[WHAT TO DO] List every line of the records below that contains the word "pixels", copying each line in full.

Start EXERCISE MATERIAL

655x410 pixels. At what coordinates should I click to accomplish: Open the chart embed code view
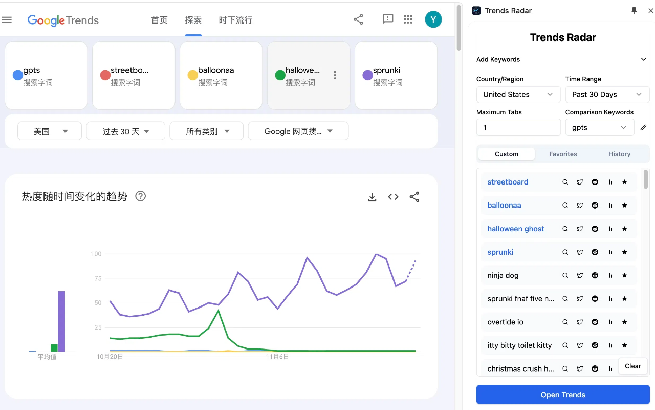393,196
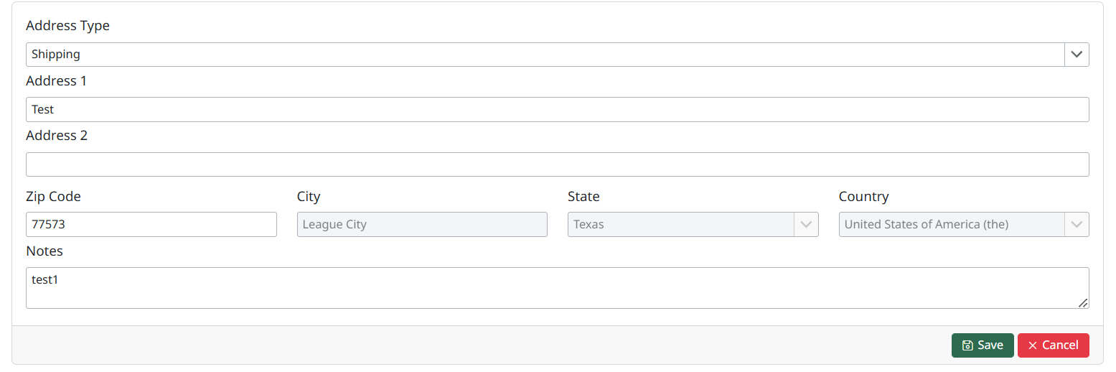The width and height of the screenshot is (1116, 372).
Task: Click the Zip Code field with 77573
Action: pos(151,225)
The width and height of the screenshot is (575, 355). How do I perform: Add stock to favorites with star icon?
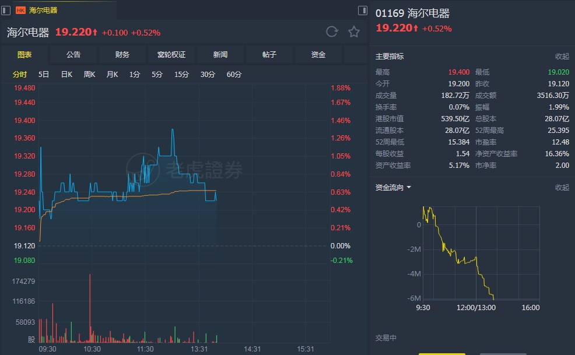[x=354, y=32]
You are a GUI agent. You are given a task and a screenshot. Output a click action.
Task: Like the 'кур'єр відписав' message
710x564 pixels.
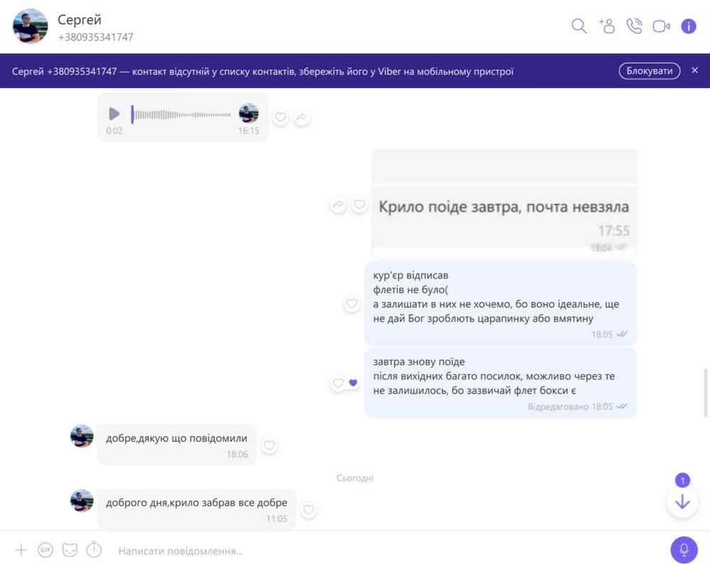point(352,303)
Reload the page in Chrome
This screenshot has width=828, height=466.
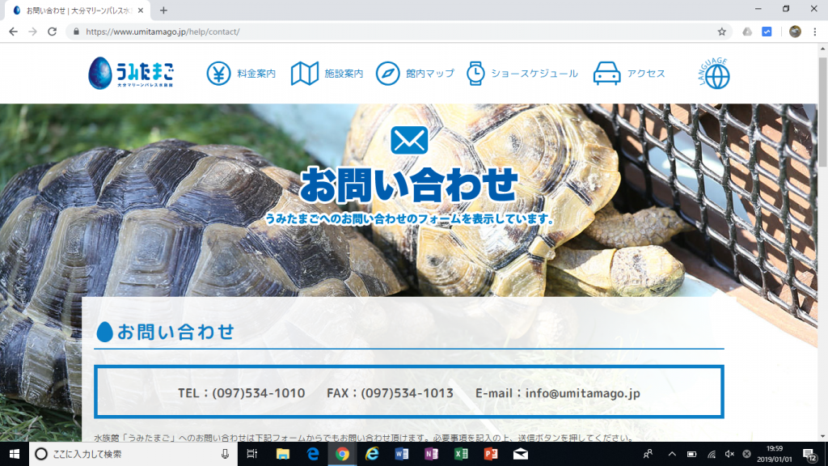click(53, 32)
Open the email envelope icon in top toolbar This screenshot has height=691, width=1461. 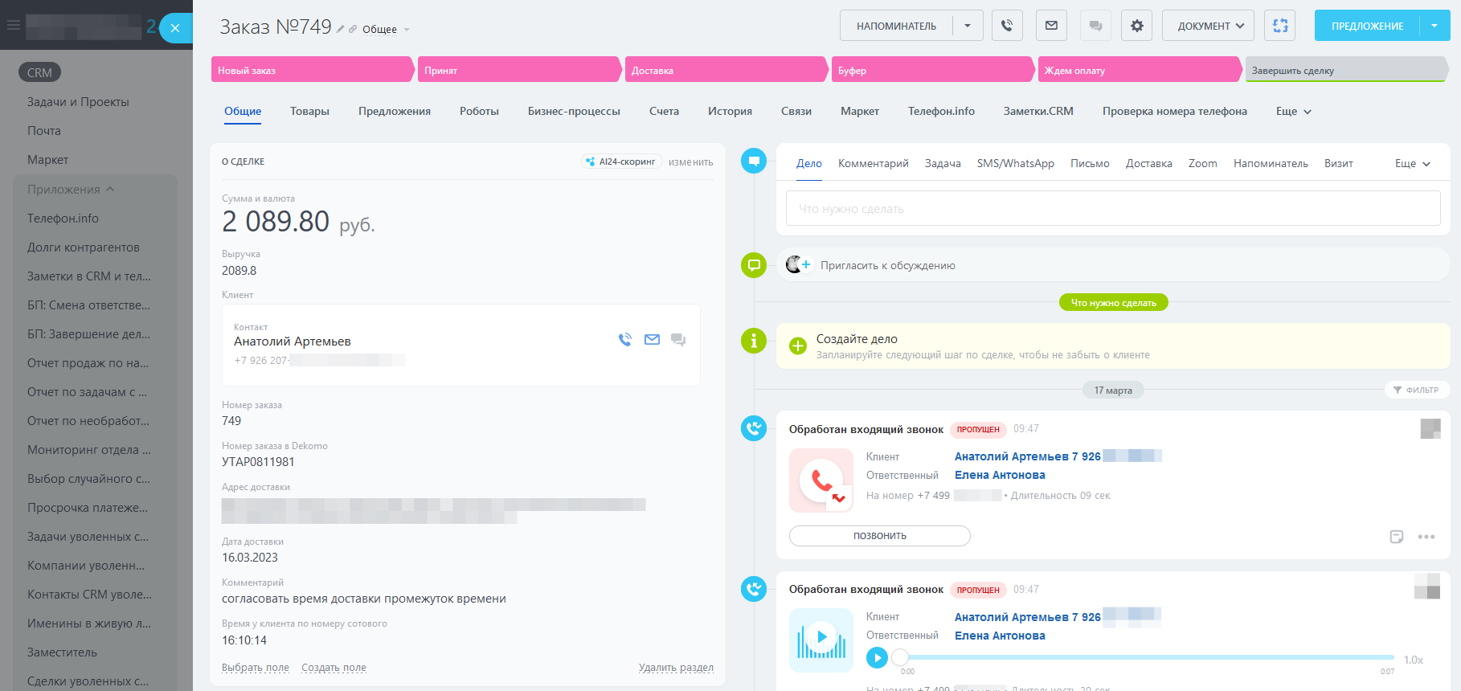pyautogui.click(x=1051, y=26)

End EXERCISE MATERIAL

[WRITTEN ANSWER]
655x410 pixels. At what coordinates should I click to accomplish: Open the chart embed code view
710x564 pixels.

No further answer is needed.